--- Available data ---
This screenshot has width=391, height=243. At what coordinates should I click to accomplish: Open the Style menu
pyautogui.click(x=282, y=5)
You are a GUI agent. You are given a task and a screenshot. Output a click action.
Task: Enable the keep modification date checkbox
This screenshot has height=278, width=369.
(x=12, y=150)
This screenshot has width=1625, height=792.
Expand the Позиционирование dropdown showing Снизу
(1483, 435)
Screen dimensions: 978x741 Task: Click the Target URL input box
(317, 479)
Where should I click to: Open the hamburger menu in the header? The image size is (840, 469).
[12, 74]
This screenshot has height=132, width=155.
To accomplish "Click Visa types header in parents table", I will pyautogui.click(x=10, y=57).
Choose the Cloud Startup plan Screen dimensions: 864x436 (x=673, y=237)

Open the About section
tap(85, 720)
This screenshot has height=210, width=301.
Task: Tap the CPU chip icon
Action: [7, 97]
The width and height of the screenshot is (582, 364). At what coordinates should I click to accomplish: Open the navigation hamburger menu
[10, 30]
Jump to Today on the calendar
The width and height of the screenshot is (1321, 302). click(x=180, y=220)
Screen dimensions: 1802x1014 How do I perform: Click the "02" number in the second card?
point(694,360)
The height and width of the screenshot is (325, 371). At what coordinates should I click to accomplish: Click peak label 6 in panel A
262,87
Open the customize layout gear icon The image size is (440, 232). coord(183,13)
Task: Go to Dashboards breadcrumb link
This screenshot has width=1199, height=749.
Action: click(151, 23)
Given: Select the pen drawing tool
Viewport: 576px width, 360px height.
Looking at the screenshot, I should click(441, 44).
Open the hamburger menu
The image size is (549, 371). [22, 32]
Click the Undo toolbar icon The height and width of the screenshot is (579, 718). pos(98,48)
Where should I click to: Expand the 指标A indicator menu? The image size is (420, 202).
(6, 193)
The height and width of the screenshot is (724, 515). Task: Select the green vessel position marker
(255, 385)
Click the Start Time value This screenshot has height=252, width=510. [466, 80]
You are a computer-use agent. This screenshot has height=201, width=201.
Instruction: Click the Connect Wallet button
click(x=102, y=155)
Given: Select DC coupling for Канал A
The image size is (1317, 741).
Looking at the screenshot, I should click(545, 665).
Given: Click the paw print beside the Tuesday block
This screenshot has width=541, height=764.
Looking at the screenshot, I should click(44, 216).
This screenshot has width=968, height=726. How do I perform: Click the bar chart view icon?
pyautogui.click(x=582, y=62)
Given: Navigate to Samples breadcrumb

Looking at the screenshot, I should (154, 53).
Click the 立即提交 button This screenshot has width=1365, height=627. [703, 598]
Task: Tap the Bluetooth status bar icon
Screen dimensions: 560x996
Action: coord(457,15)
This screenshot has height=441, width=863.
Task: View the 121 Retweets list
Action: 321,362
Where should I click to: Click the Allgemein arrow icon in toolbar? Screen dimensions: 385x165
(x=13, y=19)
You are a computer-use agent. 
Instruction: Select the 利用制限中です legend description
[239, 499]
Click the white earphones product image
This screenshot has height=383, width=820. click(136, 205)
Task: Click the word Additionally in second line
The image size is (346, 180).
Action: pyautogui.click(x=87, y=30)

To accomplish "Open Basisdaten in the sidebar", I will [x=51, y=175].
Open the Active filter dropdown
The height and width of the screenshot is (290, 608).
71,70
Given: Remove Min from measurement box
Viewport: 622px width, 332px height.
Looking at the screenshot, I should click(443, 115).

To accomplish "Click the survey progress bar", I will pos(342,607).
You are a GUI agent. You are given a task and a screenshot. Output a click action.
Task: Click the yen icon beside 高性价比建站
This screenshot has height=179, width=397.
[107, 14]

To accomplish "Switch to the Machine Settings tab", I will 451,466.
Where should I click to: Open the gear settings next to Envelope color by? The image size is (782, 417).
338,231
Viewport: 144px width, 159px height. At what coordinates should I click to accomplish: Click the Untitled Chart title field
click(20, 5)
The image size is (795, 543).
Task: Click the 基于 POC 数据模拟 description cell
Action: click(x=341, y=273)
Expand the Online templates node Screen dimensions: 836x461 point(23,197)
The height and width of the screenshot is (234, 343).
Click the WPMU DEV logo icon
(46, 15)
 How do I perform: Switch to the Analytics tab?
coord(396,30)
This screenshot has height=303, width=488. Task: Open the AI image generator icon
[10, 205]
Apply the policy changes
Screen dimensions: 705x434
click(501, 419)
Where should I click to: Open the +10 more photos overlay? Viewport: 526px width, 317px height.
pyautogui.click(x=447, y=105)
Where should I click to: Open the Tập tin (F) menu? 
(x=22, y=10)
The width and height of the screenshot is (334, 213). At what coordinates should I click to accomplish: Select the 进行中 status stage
---
Work to complete: Go through the records above. Copy each line in which the string "status" appears.

Written answer:
Task: Tap the Bluetooth status bar icon
The width and height of the screenshot is (334, 213). At what coordinates should I click to accomplish: Select the 进行中 status stage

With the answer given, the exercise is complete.